The Artières receives, on the north of Gergovia, the little brook of Clémensat, marked on Plate 21.

486

It is by seeking the essential conditions required for the placing of troops that Commandant Baron Stoffel succeeded in finding the camps. Cæsar had to place from 30,000 to 40,000 men in the neighbourhood of water, at a convenient distance from Gergovia, and in such a manner as to preserve his line of operation upon Nevers, where his magazines were. These necessities indicated that the principal camp would be near the Auzon, and to the east. Moreover, it must be sufficiently near the oppidum, that from the top of the mountain of Gergovia could be seen what was going on in it; and yet sufficiently distant that the objects could not be clearly distinguished.

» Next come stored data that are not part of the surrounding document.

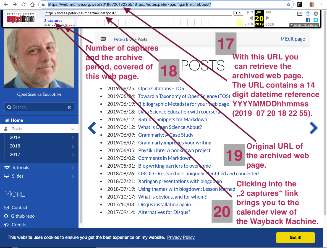
Task: Reload the page with the browser refresh icon
Action: click(x=23, y=4)
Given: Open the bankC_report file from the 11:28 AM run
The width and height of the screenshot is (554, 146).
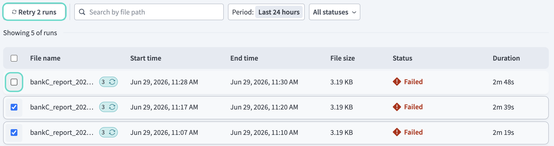Looking at the screenshot, I should [x=62, y=82].
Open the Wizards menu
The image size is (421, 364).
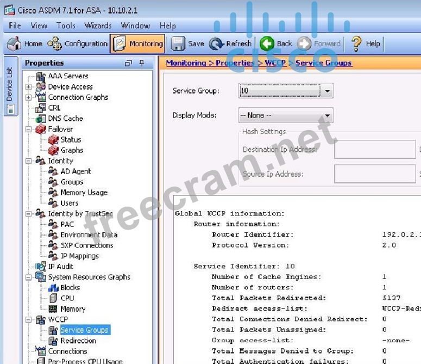98,26
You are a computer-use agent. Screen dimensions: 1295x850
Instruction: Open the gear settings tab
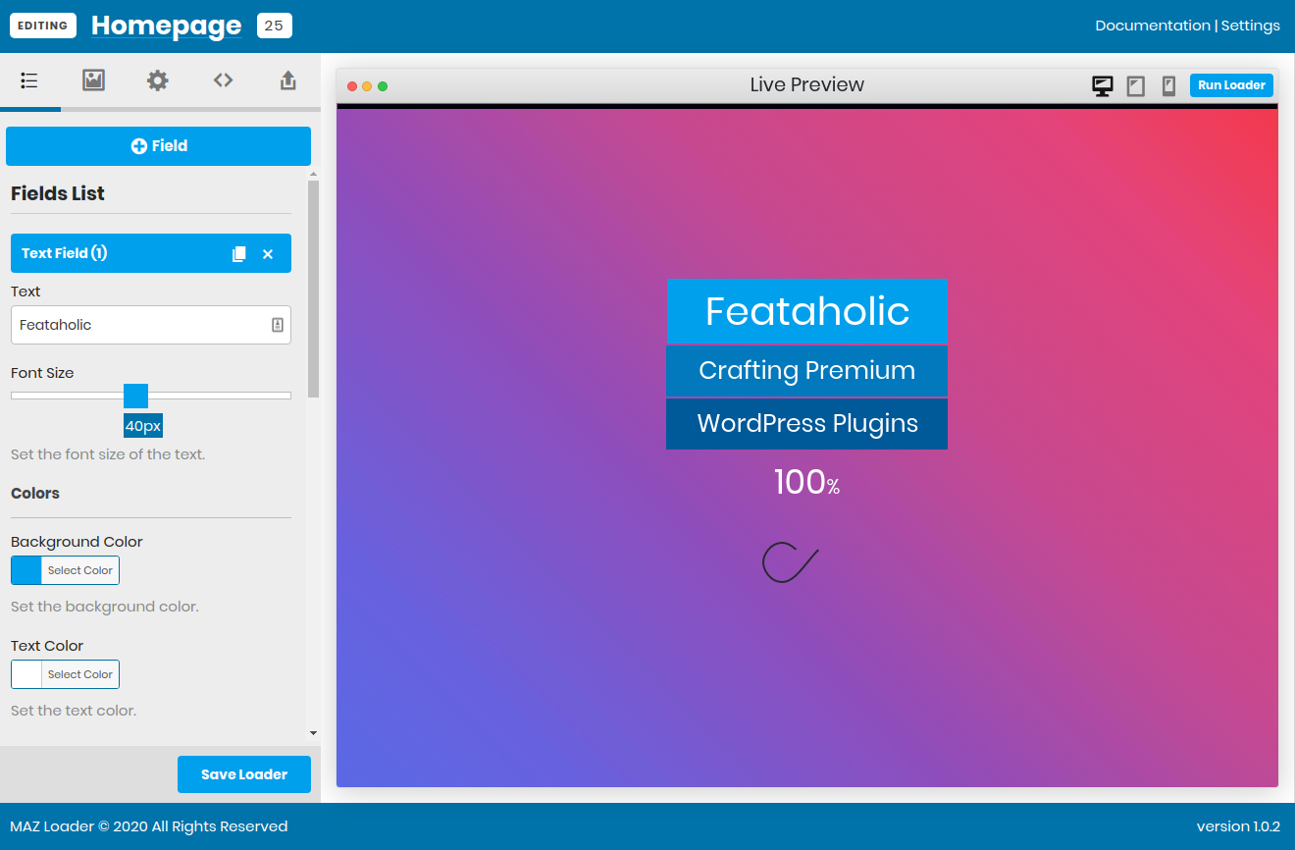point(158,80)
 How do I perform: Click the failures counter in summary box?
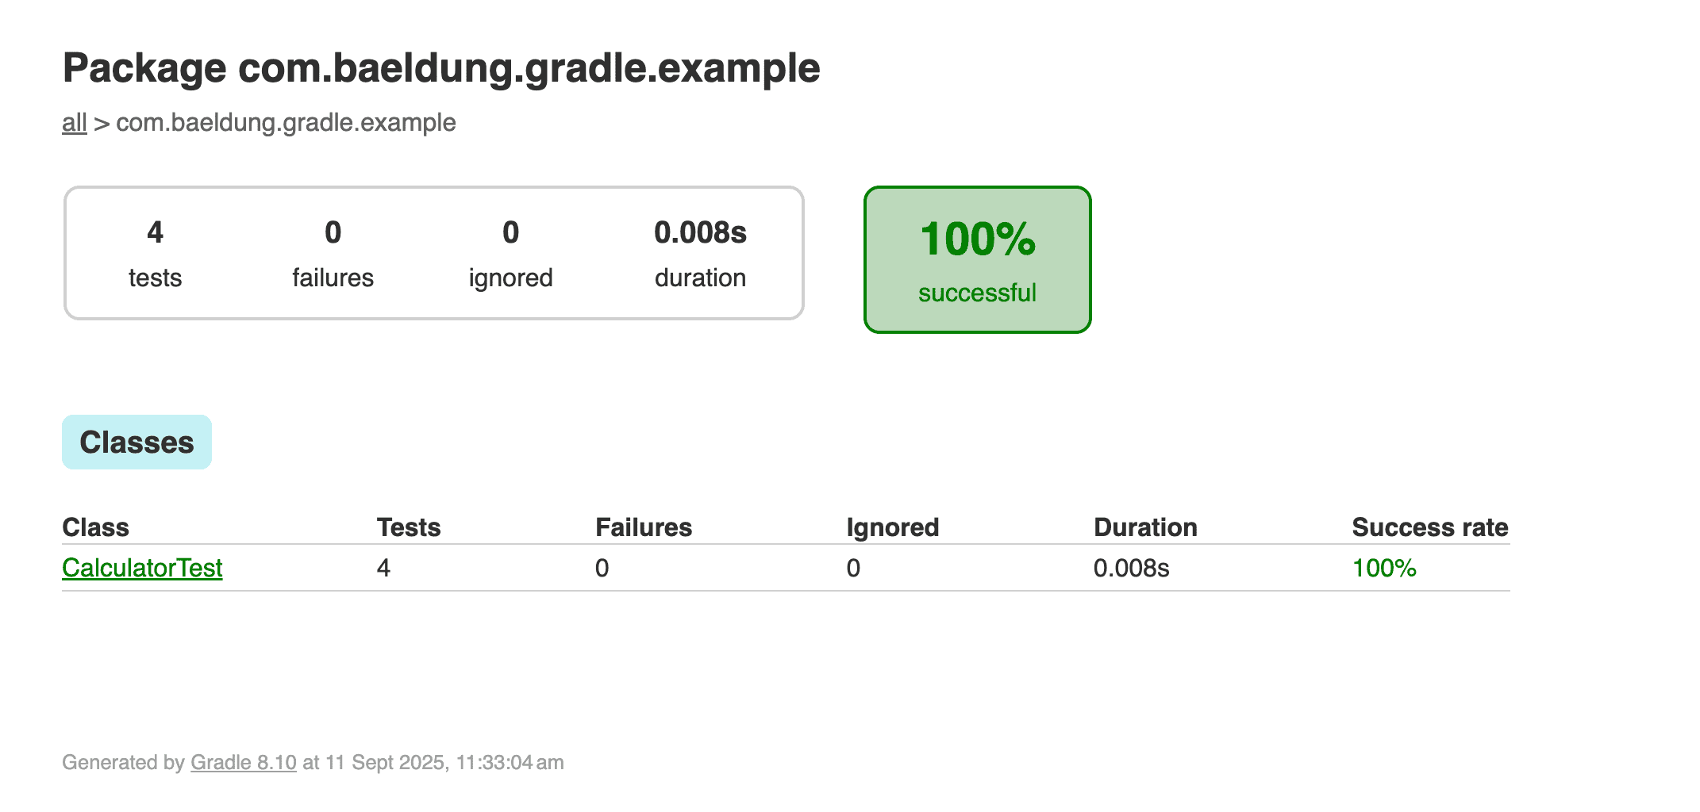333,233
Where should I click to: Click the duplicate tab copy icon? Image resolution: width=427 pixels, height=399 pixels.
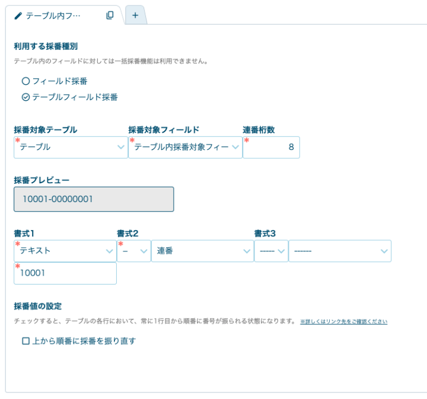(110, 15)
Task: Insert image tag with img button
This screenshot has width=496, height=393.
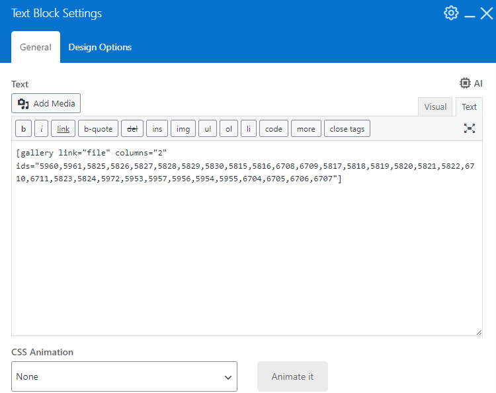Action: tap(183, 129)
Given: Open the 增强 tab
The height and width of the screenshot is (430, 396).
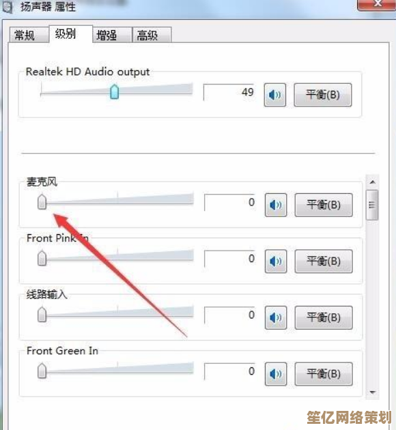Looking at the screenshot, I should (112, 35).

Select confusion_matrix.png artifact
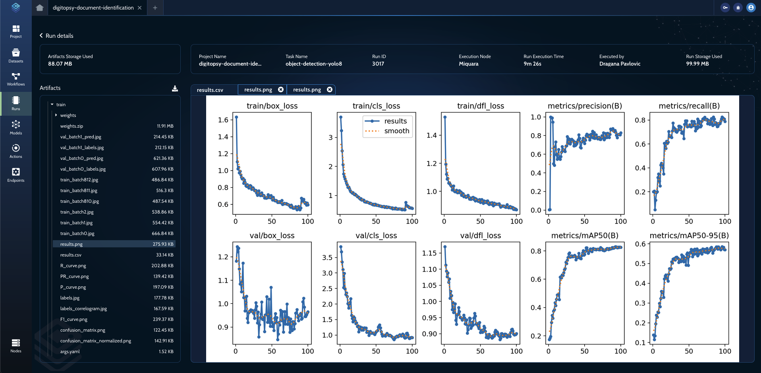click(x=83, y=330)
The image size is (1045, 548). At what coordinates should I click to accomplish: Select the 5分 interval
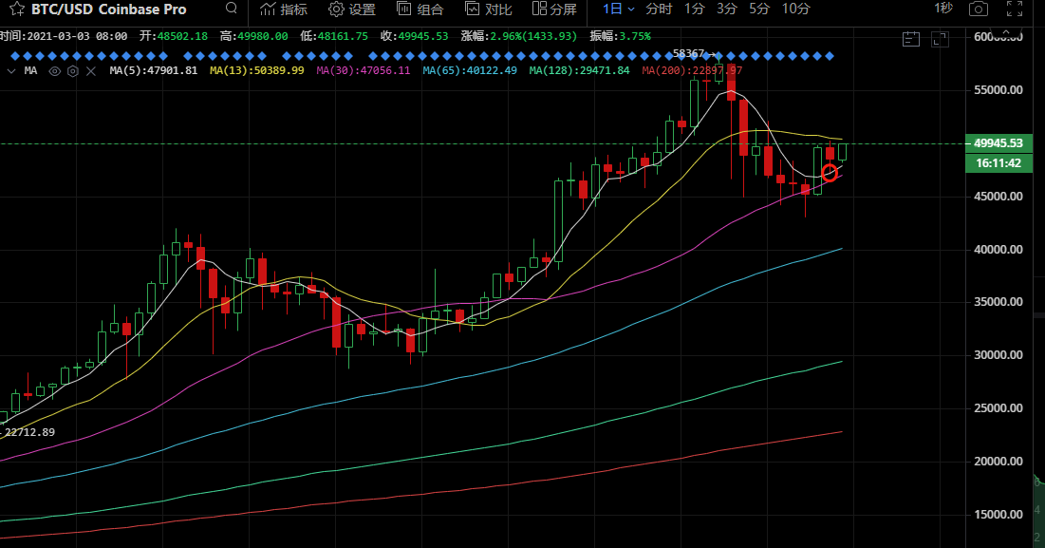pyautogui.click(x=758, y=9)
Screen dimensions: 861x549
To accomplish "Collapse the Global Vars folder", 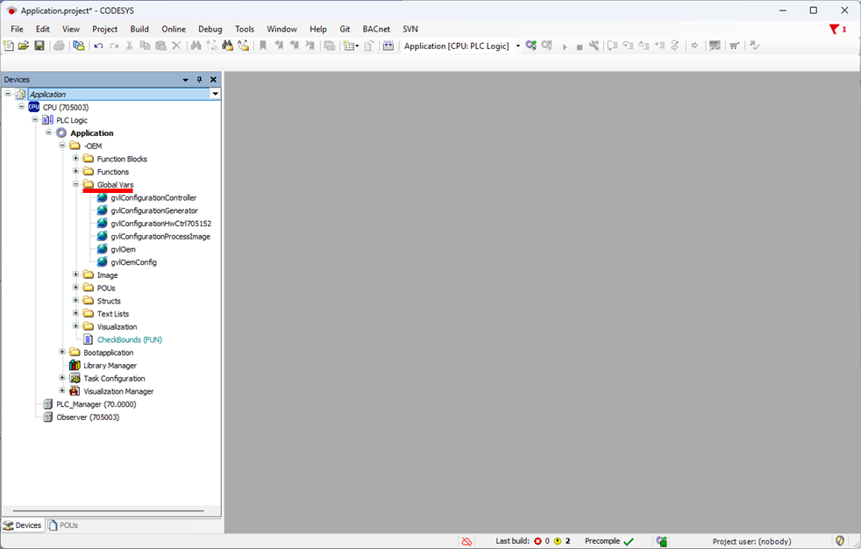I will 76,185.
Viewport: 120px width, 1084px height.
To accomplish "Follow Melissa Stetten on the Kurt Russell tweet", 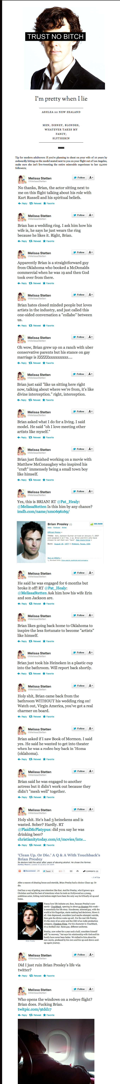I will (x=79, y=178).
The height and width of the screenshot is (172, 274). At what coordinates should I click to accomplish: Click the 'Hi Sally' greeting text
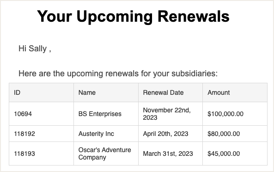[x=35, y=49]
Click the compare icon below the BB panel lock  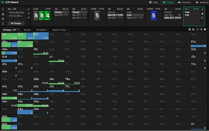point(203,18)
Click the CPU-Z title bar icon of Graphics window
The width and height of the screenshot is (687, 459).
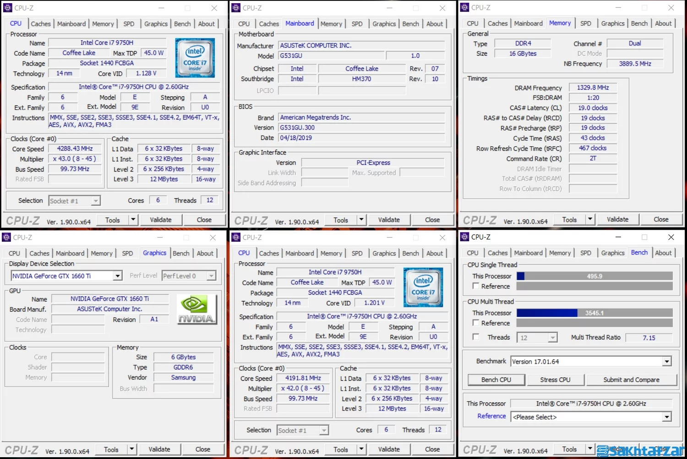click(6, 237)
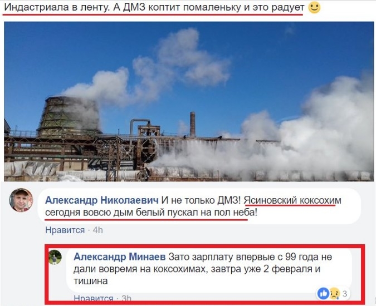Click Александр Николаевич's profile avatar
This screenshot has width=376, height=306.
point(21,200)
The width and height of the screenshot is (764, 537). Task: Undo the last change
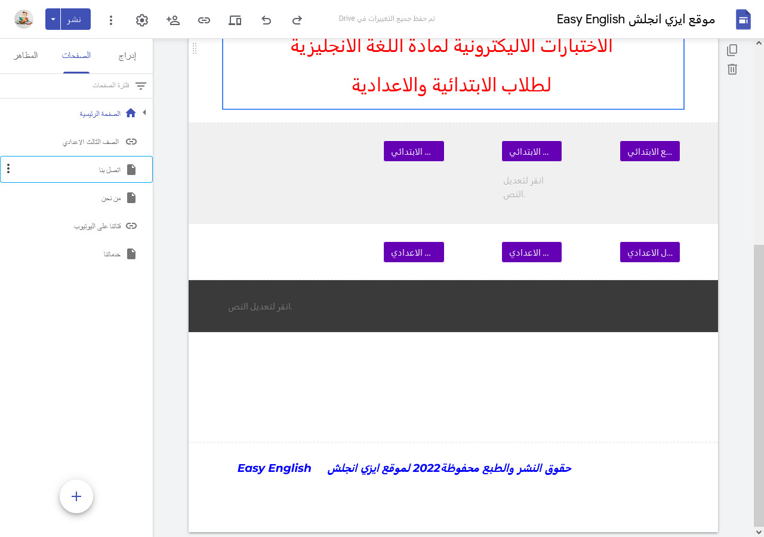[266, 20]
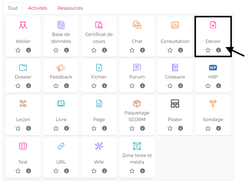Open the Chat activity icon
Screen dimensions: 245x182
(x=137, y=25)
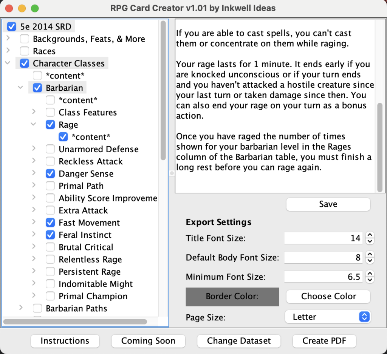Uncheck the Barbarian checkbox
The width and height of the screenshot is (387, 354).
pos(37,88)
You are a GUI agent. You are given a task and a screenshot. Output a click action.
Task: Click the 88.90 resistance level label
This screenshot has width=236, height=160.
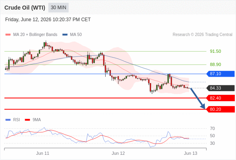(x=215, y=64)
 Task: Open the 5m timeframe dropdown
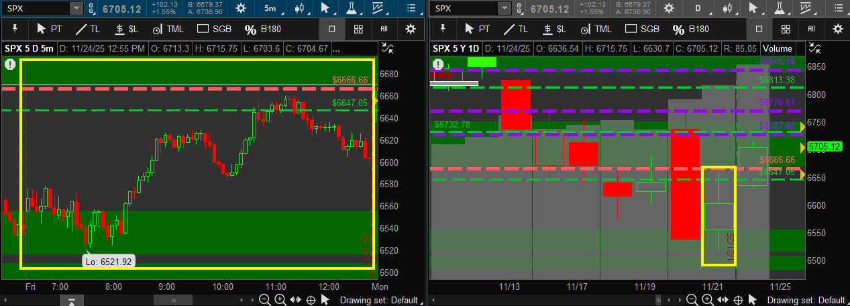(x=270, y=9)
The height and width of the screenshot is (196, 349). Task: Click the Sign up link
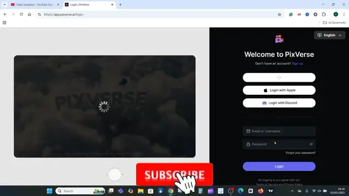coord(297,64)
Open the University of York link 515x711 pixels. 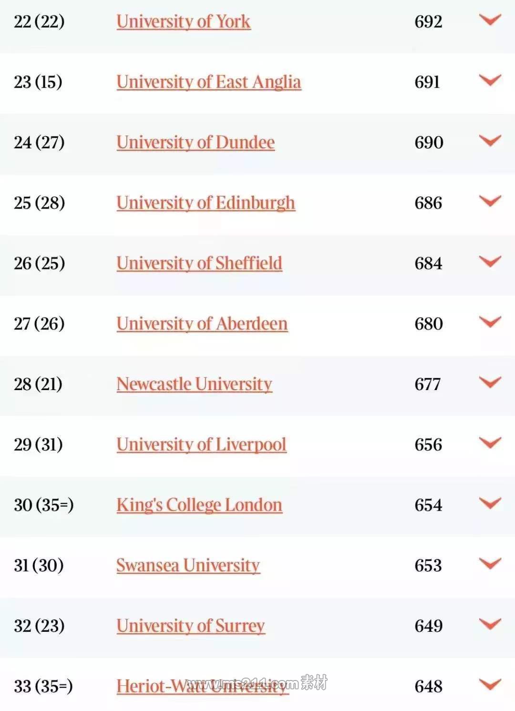coord(184,21)
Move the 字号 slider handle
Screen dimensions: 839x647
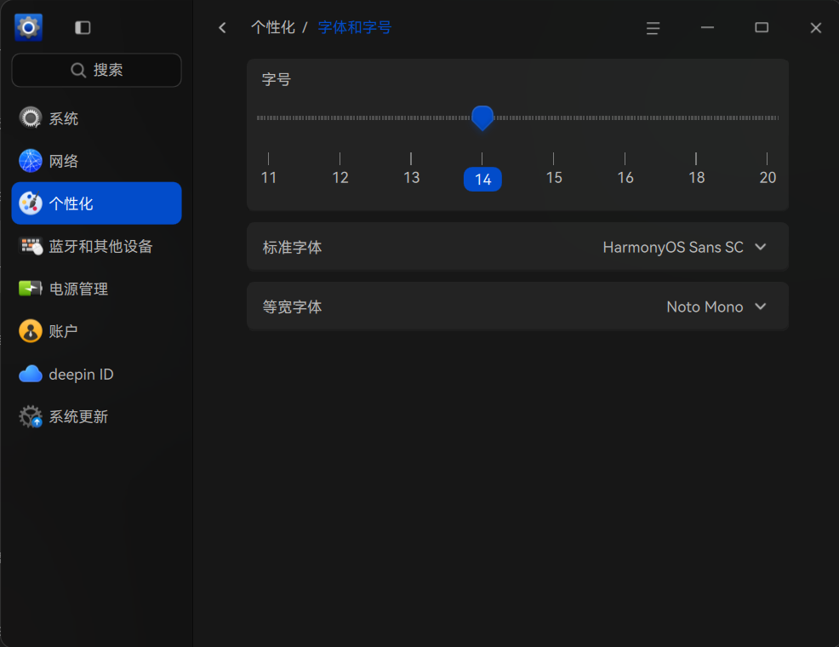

The camp must be in the plain; Dio Cassius (XL. 36) formally says, “Cæsar remained in the plain, not having been able to take (for placing his camp) a place strong by its elevation;” and then the “Commentaries” inform us that the Romans only occupied one single hill, namely, the one they took by surprise (La Roche-Blanche). Lastly, it was indispensable that there should be in front of the camp a space sufficiently large to admit of cavalry engagements.

487

Vercingetorix, placed in the centre of a kind of semicircle, might easily be considered by Cæsar as surrounded by his numerous troops (collocaverat copias circum se).